_SHORT PROBLEM_. Copy the records character for character, from their first line through the line containing "Looking at the screenshot, I should coord(321,147).", including both ends.

##### RECORDS SHOWN

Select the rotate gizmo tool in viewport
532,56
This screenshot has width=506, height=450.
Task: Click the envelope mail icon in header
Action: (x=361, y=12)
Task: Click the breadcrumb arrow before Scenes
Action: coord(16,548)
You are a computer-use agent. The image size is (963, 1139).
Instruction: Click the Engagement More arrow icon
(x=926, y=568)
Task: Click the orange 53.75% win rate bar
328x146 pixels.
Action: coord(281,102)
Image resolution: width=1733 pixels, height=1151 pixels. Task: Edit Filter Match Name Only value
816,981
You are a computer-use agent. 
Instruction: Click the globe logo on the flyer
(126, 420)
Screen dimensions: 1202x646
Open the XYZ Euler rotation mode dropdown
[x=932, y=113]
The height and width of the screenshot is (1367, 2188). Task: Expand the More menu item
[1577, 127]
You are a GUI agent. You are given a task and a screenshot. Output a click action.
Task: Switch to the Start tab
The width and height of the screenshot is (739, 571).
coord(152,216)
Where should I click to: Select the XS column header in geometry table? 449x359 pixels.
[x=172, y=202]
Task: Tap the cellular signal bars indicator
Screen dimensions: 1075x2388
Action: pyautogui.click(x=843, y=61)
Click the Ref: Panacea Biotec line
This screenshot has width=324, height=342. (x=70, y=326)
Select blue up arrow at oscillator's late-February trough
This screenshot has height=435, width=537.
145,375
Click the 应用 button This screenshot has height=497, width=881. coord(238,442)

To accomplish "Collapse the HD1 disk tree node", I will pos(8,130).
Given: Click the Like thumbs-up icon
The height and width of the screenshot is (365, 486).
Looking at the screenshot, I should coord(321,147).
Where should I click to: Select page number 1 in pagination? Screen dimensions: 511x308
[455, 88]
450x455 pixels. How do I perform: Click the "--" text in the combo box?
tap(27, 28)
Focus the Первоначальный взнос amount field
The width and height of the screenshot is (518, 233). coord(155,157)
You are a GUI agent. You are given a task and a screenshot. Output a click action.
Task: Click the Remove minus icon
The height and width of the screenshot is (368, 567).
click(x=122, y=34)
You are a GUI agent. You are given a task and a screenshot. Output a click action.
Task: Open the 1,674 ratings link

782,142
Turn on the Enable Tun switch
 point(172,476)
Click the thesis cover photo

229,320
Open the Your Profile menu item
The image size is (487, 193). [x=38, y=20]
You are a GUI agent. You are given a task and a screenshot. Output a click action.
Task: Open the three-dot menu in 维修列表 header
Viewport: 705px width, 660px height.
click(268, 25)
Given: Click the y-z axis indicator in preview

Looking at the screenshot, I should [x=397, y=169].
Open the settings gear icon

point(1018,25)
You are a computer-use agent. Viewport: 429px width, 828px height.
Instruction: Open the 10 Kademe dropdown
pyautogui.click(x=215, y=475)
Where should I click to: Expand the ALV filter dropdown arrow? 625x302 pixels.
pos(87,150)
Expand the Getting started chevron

##########

_EXERCISE ANSWER_.
Select the rotate gizmo tool in viewport
532,56
This screenshot has width=506, height=450.
Task: Click the envelope mail icon in header
Action: (x=361, y=12)
Task: Click the breadcrumb arrow before Scenes
Action: coord(16,548)
You are a computer-use agent. The image size is (963, 1139).
Instruction: Click the Engagement More arrow icon
(x=926, y=568)
Task: Click the orange 53.75% win rate bar
328x146 pixels.
Action: coord(281,102)
Image resolution: width=1733 pixels, height=1151 pixels. Task: Edit Filter Match Name Only value
816,981
You are a computer-use agent. 
Instruction: Click the globe logo on the flyer
(126, 420)
Screen dimensions: 1202x646
Open the XYZ Euler rotation mode dropdown
[x=932, y=113]
The height and width of the screenshot is (1367, 2188). Task: Expand the More menu item
[1577, 127]
You are a GUI agent. You are given a task and a screenshot. Output a click action.
Task: Switch to the Start tab
The width and height of the screenshot is (739, 571).
coord(152,216)
Where should I click to: Select the XS column header in geometry table? 449x359 pixels.
[x=172, y=202]
Task: Tap the cellular signal bars indicator
Screen dimensions: 1075x2388
Action: pyautogui.click(x=843, y=61)
Click the Ref: Panacea Biotec line
This screenshot has width=324, height=342. (x=70, y=326)
Select blue up arrow at oscillator's late-February trough
This screenshot has height=435, width=537.
145,375
Click the 应用 button This screenshot has height=497, width=881. coord(238,442)

To accomplish "Collapse the HD1 disk tree node", I will pos(8,130).
Given: Click the Like thumbs-up icon
The height and width of the screenshot is (365, 486).
Looking at the screenshot, I should coord(321,147).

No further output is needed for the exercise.